Return, word for word, the lines in the records below that begin with the line containing "The image size is (1542, 632)." and continue through the line containing "Action: click(611, 90)", including both of those lines.
======== Input rows
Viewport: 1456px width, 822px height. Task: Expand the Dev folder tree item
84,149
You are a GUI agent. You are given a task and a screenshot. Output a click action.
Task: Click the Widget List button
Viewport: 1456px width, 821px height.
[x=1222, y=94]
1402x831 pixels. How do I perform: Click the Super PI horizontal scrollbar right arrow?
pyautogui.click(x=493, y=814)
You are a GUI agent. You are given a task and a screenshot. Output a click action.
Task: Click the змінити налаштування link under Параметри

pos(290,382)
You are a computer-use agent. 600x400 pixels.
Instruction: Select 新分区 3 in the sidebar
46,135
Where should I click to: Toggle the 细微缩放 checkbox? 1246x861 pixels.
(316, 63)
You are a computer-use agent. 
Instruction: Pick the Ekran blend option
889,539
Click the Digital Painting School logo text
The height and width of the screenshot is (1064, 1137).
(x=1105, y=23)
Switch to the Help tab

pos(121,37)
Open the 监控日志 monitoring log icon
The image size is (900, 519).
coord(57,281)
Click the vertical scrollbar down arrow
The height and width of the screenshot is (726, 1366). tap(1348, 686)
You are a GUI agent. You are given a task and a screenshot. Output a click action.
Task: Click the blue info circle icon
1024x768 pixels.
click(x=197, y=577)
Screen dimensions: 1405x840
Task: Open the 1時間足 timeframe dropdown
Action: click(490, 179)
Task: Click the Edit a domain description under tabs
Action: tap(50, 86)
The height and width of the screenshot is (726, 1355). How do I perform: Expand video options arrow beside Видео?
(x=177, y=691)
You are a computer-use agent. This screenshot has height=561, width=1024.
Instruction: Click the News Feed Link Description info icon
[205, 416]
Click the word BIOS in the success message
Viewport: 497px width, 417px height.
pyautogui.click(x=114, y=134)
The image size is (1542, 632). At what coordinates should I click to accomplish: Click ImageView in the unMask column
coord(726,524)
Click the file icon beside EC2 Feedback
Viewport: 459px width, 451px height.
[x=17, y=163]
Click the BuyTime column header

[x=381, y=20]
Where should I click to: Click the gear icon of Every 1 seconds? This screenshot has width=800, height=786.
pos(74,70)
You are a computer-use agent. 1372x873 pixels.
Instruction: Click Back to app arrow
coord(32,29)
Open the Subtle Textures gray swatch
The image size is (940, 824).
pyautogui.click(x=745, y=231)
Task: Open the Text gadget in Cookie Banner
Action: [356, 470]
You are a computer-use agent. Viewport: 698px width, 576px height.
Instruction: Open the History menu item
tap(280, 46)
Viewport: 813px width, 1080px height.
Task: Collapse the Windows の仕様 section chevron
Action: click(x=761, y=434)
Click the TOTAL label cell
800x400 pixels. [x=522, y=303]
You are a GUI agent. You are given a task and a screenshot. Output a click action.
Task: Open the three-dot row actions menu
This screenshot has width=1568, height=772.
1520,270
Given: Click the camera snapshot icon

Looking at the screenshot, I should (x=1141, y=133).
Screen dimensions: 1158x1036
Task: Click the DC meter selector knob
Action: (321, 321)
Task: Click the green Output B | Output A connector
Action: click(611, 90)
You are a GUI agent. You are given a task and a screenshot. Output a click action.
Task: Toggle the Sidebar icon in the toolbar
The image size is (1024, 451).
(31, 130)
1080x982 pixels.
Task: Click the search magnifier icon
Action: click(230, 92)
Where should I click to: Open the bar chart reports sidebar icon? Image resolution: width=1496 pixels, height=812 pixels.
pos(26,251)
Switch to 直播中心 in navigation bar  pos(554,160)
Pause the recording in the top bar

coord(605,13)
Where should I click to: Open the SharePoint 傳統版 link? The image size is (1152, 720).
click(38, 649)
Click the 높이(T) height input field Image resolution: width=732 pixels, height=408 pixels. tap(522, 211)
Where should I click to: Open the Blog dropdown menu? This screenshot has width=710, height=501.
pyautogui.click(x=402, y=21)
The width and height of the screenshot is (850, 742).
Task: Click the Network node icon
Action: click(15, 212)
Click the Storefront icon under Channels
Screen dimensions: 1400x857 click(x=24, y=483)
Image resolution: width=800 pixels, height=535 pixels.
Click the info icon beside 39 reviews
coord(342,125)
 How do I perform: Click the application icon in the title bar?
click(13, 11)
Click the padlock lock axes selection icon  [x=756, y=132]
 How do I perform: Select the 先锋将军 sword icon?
================
Worked solution:
The image size is (1542, 632). At what coordinates should I click to accomplish: Click ImageView in the unMask column
coord(726,524)
Click the file icon beside EC2 Feedback
Viewport: 459px width, 451px height.
[x=17, y=163]
Click the BuyTime column header

[x=381, y=20]
Where should I click to: Click the gear icon of Every 1 seconds? This screenshot has width=800, height=786.
pos(74,70)
You are a computer-use agent. 1372x873 pixels.
Instruction: Click Back to app arrow
coord(32,29)
Open the Subtle Textures gray swatch
The image size is (940, 824).
pyautogui.click(x=745, y=231)
Task: Open the Text gadget in Cookie Banner
Action: [356, 470]
You are a computer-use agent. Viewport: 698px width, 576px height.
Instruction: Open the History menu item
tap(280, 46)
Viewport: 813px width, 1080px height.
Task: Collapse the Windows の仕様 section chevron
Action: click(x=761, y=434)
Click the TOTAL label cell
800x400 pixels. [x=522, y=303]
You are a GUI agent. You are given a task and a screenshot. Output a click action.
Task: Open the three-dot row actions menu
This screenshot has width=1568, height=772.
1520,270
Given: Click the camera snapshot icon

Looking at the screenshot, I should (x=1141, y=133).
Screen dimensions: 1158x1036
Task: Click the DC meter selector knob
Action: (321, 321)
Task: Click the green Output B | Output A connector
Action: click(611, 90)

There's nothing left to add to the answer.